Gesundheits-News

Aktiv gegen die Ängste
Gesundheitsindex


(djd/pt). Die meisten Deutschen sorgen sich um ihre Gesundheit und haben Angst vor schweren Erkrankungen - aber die Bundesbürger sind auch erstaunlich aktiv in ihren Bemühungen, das Entstehen von Krankheiten prophylaktisch zu vermeiden. Das sind zwei Ergebnisse einer umfangreichen Studie, die das Marktforschungsinstitut TNS Emnid für die Allianz Private Krankenversicherungs-AG erstellt hat. Die Befragung von 4.000 Menschen aus 40 Regierungsbezirken in West- und Ostdeutschland ergibt einen bundesweiten, repräsentativen Gesundheitsindex, der sowohl bei den Ängsten als auch bei den vorbeugenden Maßnahmen große regionale Unterschiede offenbart.
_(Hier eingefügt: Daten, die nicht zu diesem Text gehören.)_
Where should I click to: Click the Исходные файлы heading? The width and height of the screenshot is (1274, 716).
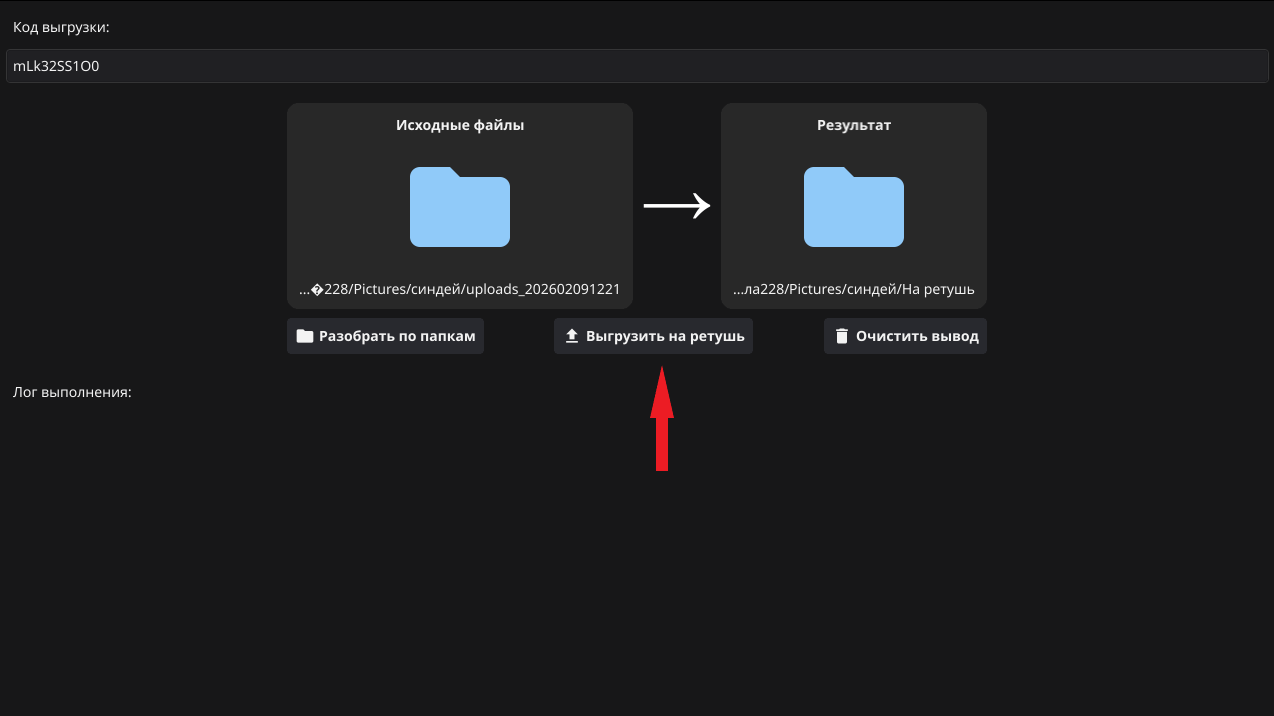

Angst vor Krebs ist am größten

73 Prozent der befragten Deutschen fürchten sich vor Krebserkrankungen, der mit Abstand höchste Wert. Vor einem Schlaganfall ängstigen sich 64 Prozent der Bundesbürger, vor einem Herzinfarkt 59 Prozent. Weniger als die Hälfte der Befragten - nämlich 40 Prozent - fürchtet sich vor Rückenschmerzen, 35 Prozent jagt Diabetes Angst ein, und vor einer Asthma-Erkrankung haben 31 Prozent Furcht. Die Angst vor einem bestimmten Leiden steht allerdings im Gegensatz zur Wahrscheinlichkeit, daran auch tatsächlich zu erkranken. Denn sage und schreibe 45 Prozent der Befragten litten an Rückenschmerzen, eine Volkskrankheit über alle Altersgruppen hinweg. Mit großem Abstand folgten Asthma und Diabetes, mit denen jeweils sieben Prozent zu tun haben - aber immerhin 47 Prozent der Befragten sind "pumperlgesund".

Die Deutschen tun was für ihre Gesundheit

"Die Deutschen tun aber auch etwas dafür, um das Entstehen von Krankheiten zu vermeiden oder wieder gesund zu werden", hebt Dr. Michael Albert, Vorstand der Allianz Privaten Krankenversicherung, die überraschend positiven Ergebnisse der Studie hervor. Denn 82 Prozent der Befragten gaben an, sich gesund zu ernähren, 59 Prozent informieren sich vorbeugend über Erkrankungen und Vorsorgemöglichkeiten, und mehr als die Hälfte - nämlich 56 Prozent - treibt regelmäßig Sport! Ältere tun im Übrigen deutlich mehr für ihre Gesundheit als jüngere Menschen. Beispielsweise achten 70 Prozent der 14- bis 29-Jährigen auf die Ernährung, bei den über 60-Jährigen sind es dagegen 92 Prozent.

Für den Gesundheitsindex wurden 40 deutsche Regierungsbezirke analysiert - bei der Furcht vor Krankheiten ergeben sich große regionale Unterschiede.
Für den Gesundheitsindex wurden 40 deutsche Regierungsbezirke analysiert - bei der Furcht vor Krankheiten ergeben sich große regionale Unterschiede.